_INPUT_
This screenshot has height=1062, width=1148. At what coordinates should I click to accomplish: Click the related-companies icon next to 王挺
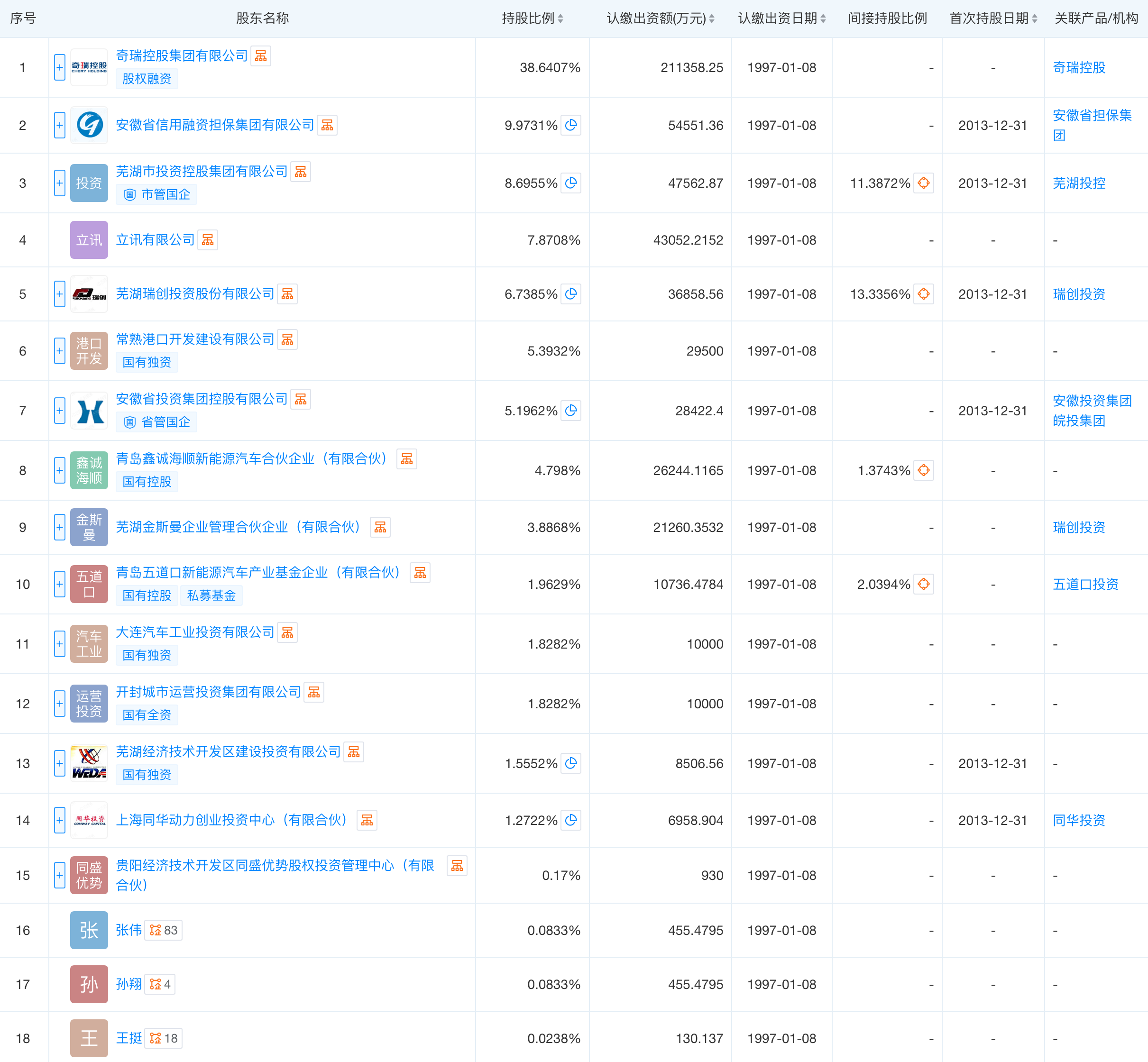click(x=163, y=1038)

---

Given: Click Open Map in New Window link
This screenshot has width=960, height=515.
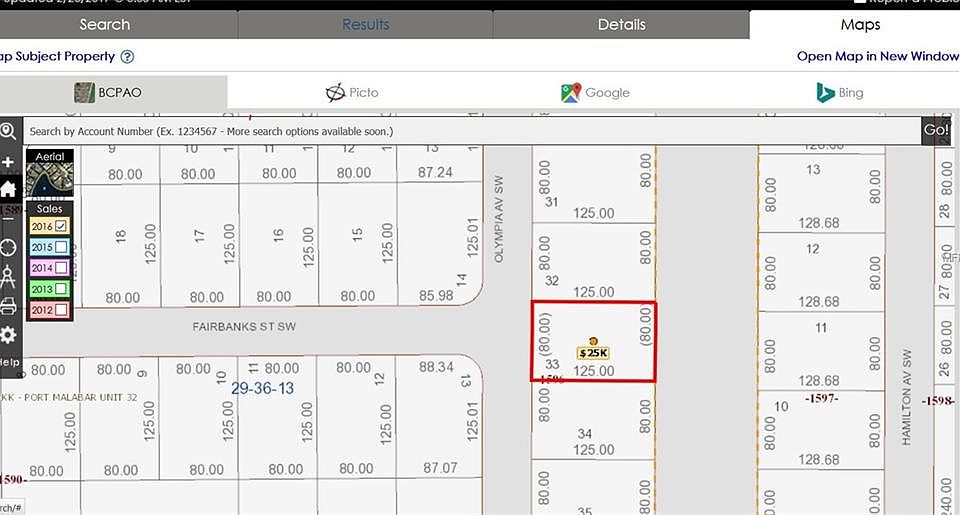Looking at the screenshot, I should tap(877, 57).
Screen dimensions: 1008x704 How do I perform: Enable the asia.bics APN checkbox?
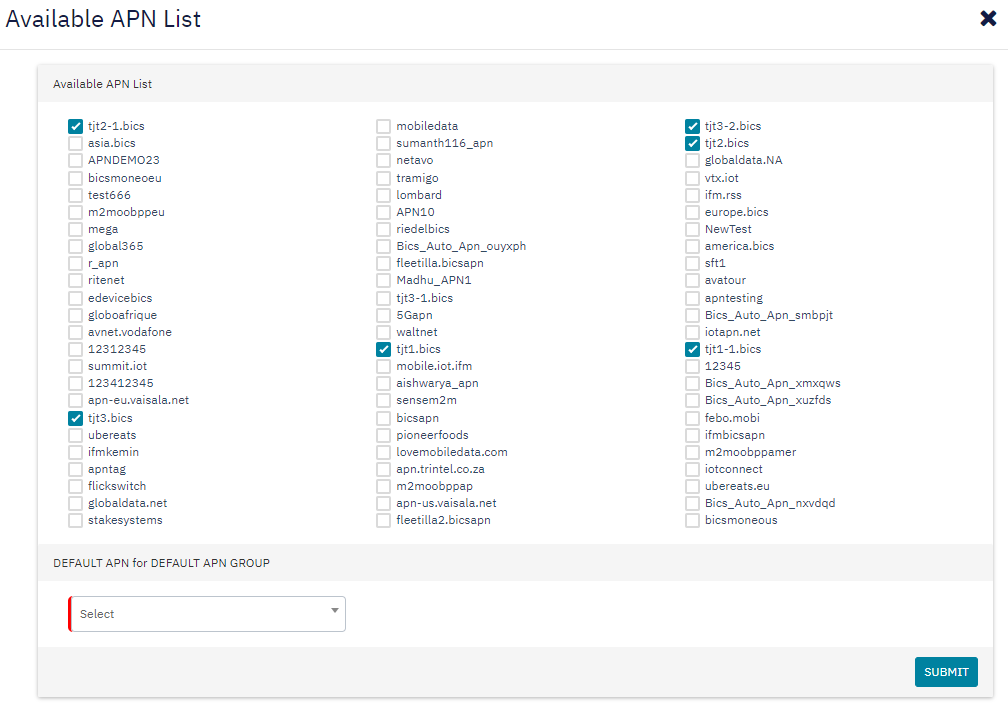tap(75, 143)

_GIVEN REQUEST_
Turn the records into a numbered list, starting at the line that contains "Given: Click Open Map in New Window link" and ending at the line that contains "tap(75, 143)", with blank lines skipped. Leave the pictures out.

_COMPLETE RESPONSE_
1. Given: Click Open Map in New Window link
2. This screenshot has width=960, height=515.
3. Looking at the screenshot, I should tap(877, 57).
4. Screen dimensions: 1008x704 How do I perform: Enable the asia.bics APN checkbox?
5. tap(75, 143)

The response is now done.